日本人は、本当に忘れやすい。安倍晋三が前に首相だった時に主張していたのは、「再チャレンジできる」社会だった。だが、今回の衆院選では「再チャレンジ」とは一言も言わなかった。それは、そうだろう。「社会じゃなく、てめえの再チャレンジだろう」と言われるのが、オチだからだ。
それで、「日本を、取り戻す」と言い換えた。こんな簡単なレトリックに騙されてしまうのだから、日本人はお人好しすぎる。
結局のところ、取り戻すのは、自民党の政権と、自分の首相の座。

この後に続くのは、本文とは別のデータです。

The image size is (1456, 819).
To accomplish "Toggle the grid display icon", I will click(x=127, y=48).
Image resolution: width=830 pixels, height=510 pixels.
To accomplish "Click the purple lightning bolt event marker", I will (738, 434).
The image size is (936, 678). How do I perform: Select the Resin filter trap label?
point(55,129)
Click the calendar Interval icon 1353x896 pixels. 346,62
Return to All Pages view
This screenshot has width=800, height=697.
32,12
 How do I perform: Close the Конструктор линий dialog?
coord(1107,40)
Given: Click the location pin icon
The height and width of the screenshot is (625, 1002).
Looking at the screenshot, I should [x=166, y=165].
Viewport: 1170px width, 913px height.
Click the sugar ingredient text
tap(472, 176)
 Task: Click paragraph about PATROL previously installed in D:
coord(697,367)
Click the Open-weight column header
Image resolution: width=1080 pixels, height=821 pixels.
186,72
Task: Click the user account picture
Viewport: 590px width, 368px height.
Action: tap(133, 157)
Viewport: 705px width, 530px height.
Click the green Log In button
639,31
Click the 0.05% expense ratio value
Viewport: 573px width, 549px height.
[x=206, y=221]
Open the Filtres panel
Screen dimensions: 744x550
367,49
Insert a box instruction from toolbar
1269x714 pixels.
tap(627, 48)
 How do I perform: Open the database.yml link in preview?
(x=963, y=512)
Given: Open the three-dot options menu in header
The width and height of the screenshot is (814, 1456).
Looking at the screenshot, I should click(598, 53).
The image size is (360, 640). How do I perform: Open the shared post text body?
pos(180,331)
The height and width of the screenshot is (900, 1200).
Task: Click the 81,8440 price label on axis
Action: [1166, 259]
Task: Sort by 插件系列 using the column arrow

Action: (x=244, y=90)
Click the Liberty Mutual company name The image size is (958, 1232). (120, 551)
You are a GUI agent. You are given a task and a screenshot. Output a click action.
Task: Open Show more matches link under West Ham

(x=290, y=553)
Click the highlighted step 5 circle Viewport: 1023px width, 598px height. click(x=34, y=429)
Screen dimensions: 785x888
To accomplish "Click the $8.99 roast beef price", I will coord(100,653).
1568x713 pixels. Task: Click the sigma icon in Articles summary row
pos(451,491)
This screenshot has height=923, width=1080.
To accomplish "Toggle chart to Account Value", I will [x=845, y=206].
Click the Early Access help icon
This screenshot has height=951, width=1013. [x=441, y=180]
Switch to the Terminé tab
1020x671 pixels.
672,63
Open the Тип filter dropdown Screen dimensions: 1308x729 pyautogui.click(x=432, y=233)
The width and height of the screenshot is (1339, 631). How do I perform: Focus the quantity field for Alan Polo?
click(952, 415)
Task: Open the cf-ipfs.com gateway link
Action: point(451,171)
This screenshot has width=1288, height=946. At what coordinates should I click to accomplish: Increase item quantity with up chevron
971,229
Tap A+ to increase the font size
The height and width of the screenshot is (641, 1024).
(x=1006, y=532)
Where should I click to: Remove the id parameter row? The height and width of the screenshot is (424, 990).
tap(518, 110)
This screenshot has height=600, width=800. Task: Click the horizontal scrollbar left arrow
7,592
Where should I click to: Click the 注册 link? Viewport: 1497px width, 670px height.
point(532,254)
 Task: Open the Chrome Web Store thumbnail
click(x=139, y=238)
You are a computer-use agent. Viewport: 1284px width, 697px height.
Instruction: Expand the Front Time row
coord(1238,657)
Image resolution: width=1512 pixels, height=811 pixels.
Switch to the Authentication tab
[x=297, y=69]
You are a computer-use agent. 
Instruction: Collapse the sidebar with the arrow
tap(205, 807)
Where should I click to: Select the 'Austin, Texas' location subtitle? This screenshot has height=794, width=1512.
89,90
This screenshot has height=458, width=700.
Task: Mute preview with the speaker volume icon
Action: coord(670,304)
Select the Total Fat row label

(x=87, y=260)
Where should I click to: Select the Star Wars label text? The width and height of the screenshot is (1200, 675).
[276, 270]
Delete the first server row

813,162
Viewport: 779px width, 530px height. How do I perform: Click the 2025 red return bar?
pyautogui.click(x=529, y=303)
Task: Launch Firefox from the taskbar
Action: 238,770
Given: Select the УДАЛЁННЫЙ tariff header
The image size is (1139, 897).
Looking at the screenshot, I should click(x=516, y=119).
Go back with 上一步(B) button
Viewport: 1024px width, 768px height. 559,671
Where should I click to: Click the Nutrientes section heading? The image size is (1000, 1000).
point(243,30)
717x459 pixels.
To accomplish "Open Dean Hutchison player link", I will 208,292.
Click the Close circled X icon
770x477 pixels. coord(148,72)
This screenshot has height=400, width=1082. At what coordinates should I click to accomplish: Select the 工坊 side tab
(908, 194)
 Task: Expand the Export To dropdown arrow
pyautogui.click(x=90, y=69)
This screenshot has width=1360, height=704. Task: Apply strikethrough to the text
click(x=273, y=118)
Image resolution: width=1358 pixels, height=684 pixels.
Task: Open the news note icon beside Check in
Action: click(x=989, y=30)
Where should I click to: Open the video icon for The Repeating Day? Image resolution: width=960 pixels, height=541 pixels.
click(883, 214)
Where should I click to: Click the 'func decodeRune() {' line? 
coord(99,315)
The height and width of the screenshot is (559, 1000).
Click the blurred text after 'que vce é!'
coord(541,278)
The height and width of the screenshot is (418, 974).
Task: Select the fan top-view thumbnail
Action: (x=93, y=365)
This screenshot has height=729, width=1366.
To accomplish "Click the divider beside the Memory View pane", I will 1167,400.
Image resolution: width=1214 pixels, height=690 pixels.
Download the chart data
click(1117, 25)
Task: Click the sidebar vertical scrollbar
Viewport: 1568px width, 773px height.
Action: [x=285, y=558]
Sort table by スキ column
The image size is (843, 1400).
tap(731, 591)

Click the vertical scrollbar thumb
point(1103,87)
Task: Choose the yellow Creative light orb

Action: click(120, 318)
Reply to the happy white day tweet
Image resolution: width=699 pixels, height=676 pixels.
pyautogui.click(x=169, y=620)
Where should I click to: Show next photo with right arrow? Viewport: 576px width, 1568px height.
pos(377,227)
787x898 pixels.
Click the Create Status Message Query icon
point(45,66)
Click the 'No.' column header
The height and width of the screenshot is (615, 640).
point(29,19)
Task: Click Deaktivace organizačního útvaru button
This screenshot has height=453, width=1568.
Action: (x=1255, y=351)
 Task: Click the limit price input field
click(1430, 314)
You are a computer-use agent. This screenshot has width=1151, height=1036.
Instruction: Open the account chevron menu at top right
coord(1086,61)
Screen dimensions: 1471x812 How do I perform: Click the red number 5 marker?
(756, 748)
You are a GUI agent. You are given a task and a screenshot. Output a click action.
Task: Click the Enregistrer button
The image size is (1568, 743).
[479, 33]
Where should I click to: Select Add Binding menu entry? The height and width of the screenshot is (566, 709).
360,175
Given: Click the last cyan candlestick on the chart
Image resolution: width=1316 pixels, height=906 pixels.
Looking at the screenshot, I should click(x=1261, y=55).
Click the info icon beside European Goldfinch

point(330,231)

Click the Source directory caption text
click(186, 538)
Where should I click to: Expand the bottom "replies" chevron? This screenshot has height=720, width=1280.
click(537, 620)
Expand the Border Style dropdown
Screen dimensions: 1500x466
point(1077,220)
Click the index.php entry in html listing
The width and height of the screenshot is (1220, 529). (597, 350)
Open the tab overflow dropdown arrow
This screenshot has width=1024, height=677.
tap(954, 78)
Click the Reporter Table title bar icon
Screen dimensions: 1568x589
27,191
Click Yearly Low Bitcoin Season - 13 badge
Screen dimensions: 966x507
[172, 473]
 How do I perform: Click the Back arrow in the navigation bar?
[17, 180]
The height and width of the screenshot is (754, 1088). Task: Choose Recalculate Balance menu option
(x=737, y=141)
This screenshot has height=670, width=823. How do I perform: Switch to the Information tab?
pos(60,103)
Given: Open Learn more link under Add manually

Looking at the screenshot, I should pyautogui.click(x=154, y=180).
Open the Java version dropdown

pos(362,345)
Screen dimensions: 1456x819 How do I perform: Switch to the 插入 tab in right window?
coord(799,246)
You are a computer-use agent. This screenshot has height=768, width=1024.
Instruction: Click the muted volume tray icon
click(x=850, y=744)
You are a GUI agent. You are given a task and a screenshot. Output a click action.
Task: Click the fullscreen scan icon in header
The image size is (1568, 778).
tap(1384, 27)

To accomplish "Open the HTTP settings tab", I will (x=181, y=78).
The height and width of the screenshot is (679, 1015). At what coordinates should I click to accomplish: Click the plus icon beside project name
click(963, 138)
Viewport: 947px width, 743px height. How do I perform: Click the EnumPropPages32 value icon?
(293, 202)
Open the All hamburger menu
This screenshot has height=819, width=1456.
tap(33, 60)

ちゃっかり、自分の「再チャレンジ」を安倍晋三はやり遂げた。

「いくら安倍総理誕生の前祝い、つまりご祝儀相場だとしても、ちょっと株価が上昇しすぎではないかな。なにか目に見えない動きが水面下であると思う」(証券ジャーナリスト)

「安倍総裁が金融緩和を打ち出してからというもの、閉塞していた株価市場が動き出した。つまり、景気がよくなると投資家が判断して売買を開始したのです」(エコノミスト)

当初はそんな声が上がるほど続伸した東京株式市場は、12月19日の段階では、日経平均株価の終値は前日比127円31銭値上がりの1万0050円32銭、TOPIXは同14.16ポイント高い831.01で引けた。東証1部の出来高は概算で21億2010万株、売買代金は1兆0166億円と大商いだった。

だが、その後下落。21日の東京株式市場で日経平均株価の終値は、前日比99円27銭(0.99%)安い9940円06銭となった。

やはり、ご祝儀相場だったのだ。

自民党の高村正彦副総裁は 「いつかやらなくてはいけない公共事業であれば、不況の時にやるのが財政上もいいし、景気回復に結びつく」と強調。「人の命を守るような防災、減災(事業)はいつかやらなければならない」と話した。
防災や減災のための設備投資はおおいにやるべきだと思う。

しかし、本当に自民党が再び始める公共事業は、バラまきにならないのだろうか。
国民はこの点を注視しなくてはならない。
総選挙の結果は、自民党への期待ではない。
自民党の得票数は、前回よりも減っている。
凋落した民主党と乱立した「第3極」が票を食い合い、政治不信で棄権と無効票が増えたために、議席の面だけで自民圧勝になった、という認識を安倍総裁は忘れてはならない。